Wednesday, January 13, 2016

Fruit Punch



In a week that started badly for those of us that value artists and performers who exemplify difference, experimentation and innovation, I needed confirmation that, despite the fall of its brightest star, music can still produce mavericks who go against the grain of dull, formulaic and accepted trends. On Tuesday night, at a sold out Teen Creeps promoted gig in Brighton, I got exactly that.
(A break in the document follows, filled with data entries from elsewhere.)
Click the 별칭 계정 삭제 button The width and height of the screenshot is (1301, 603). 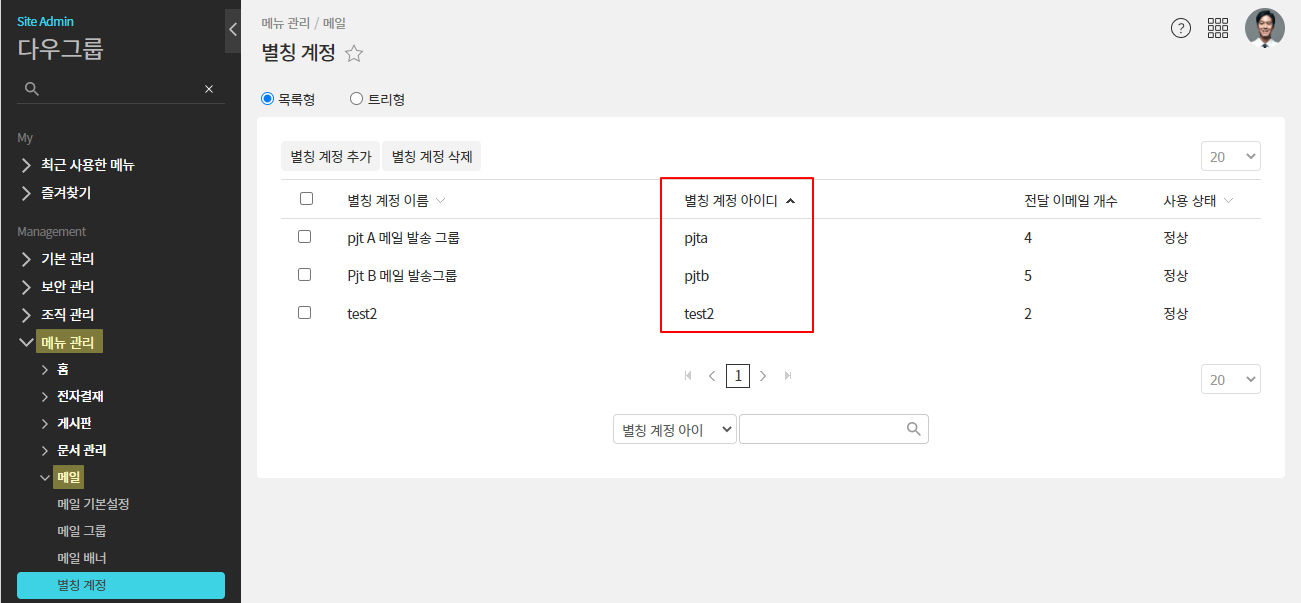pos(432,157)
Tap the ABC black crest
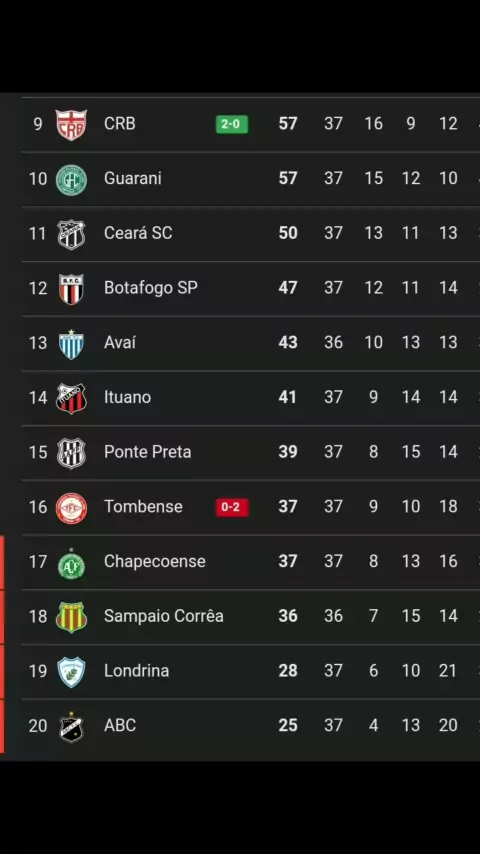This screenshot has height=854, width=480. [x=71, y=727]
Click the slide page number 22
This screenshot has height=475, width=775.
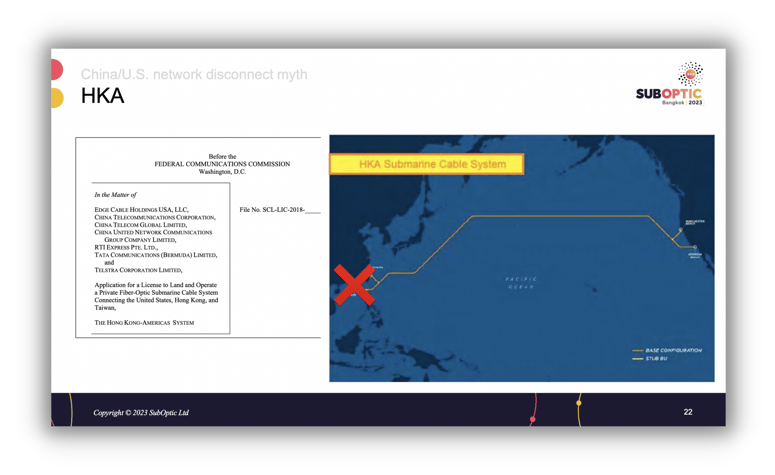[x=688, y=412]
Kiran Leonard is a 20-year-old musician from Saddleworth and his performance to a packed audience in the room upstairs at the Price Albert was like a sock on the jaw. Currently on a tour of modest venues ahead of the release in March of his new album, Grapefruit, Leonard and his three-piece band sound like everything and nothing you have ever heard before: one moment there is tender ambience, the next splenetic bursts of prog-punk; another moment there is virtuoso guitar playing, the next vocals of howled anguish. And on opening song, Pink Fruit, all of this is present in one magnificent 16-minute magnum opus.
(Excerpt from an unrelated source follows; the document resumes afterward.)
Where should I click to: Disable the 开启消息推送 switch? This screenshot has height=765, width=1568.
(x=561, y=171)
Not all songs are sprawling epics, however. Oakland Highball, he tells us, is short with fast lyrics so he explains what the song is about. His explanation is longer than the song, which is delivered at breakneck speed. It is a wonder that the band manage to keep up with Leonard at times as he writhes and spirals around his left-handed guitar, leading the irregular time signatures and disjointed rhythms. Indeed, the stage is set as a duelling ground with Leonard stage left, side-on to the audience, facing the band who are stage right looking back at him.
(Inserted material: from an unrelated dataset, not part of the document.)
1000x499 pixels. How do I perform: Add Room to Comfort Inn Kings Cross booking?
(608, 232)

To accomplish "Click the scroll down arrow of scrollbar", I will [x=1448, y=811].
If Kiran Leonard is a wunderkind, he is an unassuming one. Before he took the stage, I saw him slip into the room in his parka and rucksack and move through the audience unnoticed. And from the stage he praises support band, Let's Eat Grandma. He hails the Norwich duo as the "best band in the world"and cheerfully admits to enjoying being upstaged by support acts. The young pair are similarly unafraid to sit outside of convention but, on last night's showing, it would be hard for anyone to upstage the originality and energy of Kiran Leonard.